Il avait dû retirer sa candidature aux législatives face à la pression de l’ensemble de la classe politique française. Et maintenant voilà que le cliché de la femme de ménage algérienne et sans papiers est utilisé pour discréditer les élus d’extrême-gauche. Parce que, symboliquement, ce type d’histoire en France peut facilement entacher la réputation d’un homme ou d’une femme politique.

Comment peut-on interpréter la présence constante de l’Algérie dans les préoccupations des représentants politiques ? Surtout cette approche de l’Algérie, qui est encore perçue à travers un prisme colonial et dépassé ?

Alors que la question mémorielle a été un enjeu de taille lors du dernier mandat d’Emmanuel Macron, un dernier coup de pied dans l’histoire franco-algérienne a été donné par des députés. Il ne s’agit pas là de complot, mais seulement d’un imaginaire collectif autour de l’Algérie qui étonne. Quand est-ce que les politiques français percevront-ils l’Algérie actuelle et indépendante, en dehors de tout schéma historique ?

Le rapport malsain de la politique française vis-à-vis de l’Algérie

Le sujet Algérie a été utilisé de manière récurrente durant cette année à forts enjeux politiques. Eric Zemmour en avait presque fait un thème de campagne. Le candidat d’extrême-droite citait très souvent l’exemple de l’Algérie perdue pour légitimer son programme de "Reconquête". Ses souvenirs d’Algérie française ont fondé ses aspirations politiques.

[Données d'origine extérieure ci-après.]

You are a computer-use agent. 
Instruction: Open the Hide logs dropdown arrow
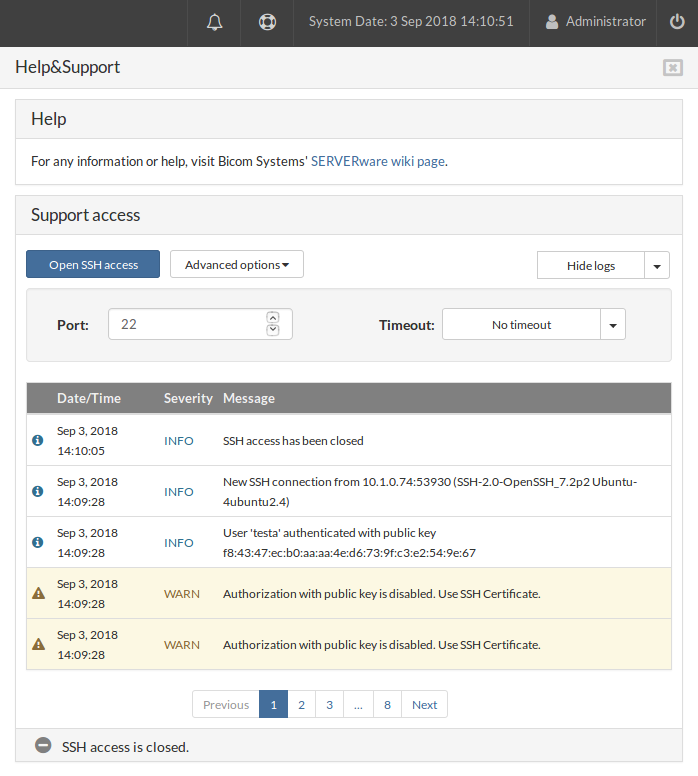656,266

Une souffrance de perdre ce pays qui aurait influencé son parcours de vie et professionnel. Parce qu’il a trop aimé ce pays, Eric Zemmour en est-il venu à détester les Algériens ?

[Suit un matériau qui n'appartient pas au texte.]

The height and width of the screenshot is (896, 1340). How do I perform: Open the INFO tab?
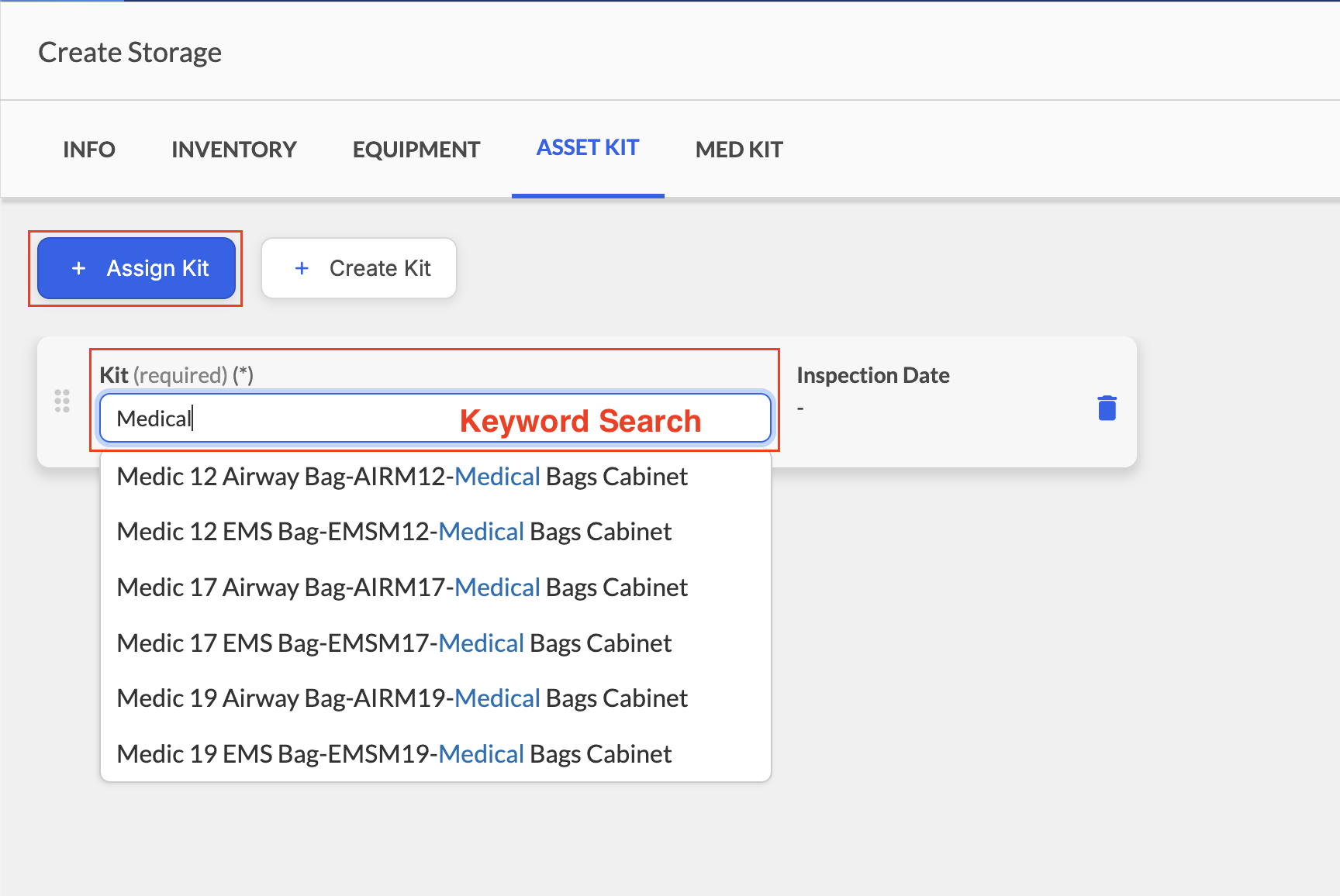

L’Algérie n’est pas seulement une obsession d’enfants ou de petits-enfants de pieds noirs et harkis qui ont quitté le pays au moment de l’indépendance. Il y a tout une littérature autour de ce pays qui a été entretenue jusqu’à aujourd’hui en raison des liens entre les deux pays qui n’ont jamais été coupés.

Pour illustrer les thématiques immigration et droits des étrangers en France, la majorité des candidats à l’élection présidentielle ont pioché l’exemple de l’Algérie. À tort ou à raison. Freiner l’arrivée des Algériens, remettre en question les accords de 1968 entre la France et l’Algérie, empêcher le transfert de devises de la diaspora algérienne vers leur pays d’origine, réviser l’histoire entre les deux pays… Tout a été envisagé durant la présidentielle. Pourvu que l’on se positionne sur la question algérienne.

60 ans après les accords d’Evian, la classe politique française semble créer un lien forcé avec l’Algérie. Le discours de José Gonzalez à l’Assemblée nationale n’est pas seulement choquant, il évoque quelque chose dans l’air. La possibilité de remettre en question le passé douloureux de l’Algérie, devant une salle remplie de représentants de l’État français, légitime presque une rancœur jamais effacée, voire justifiée. Les relations entre la France et l’Algérie n’ont jamais été aussi mauvaises, cela semble être parti pour durer.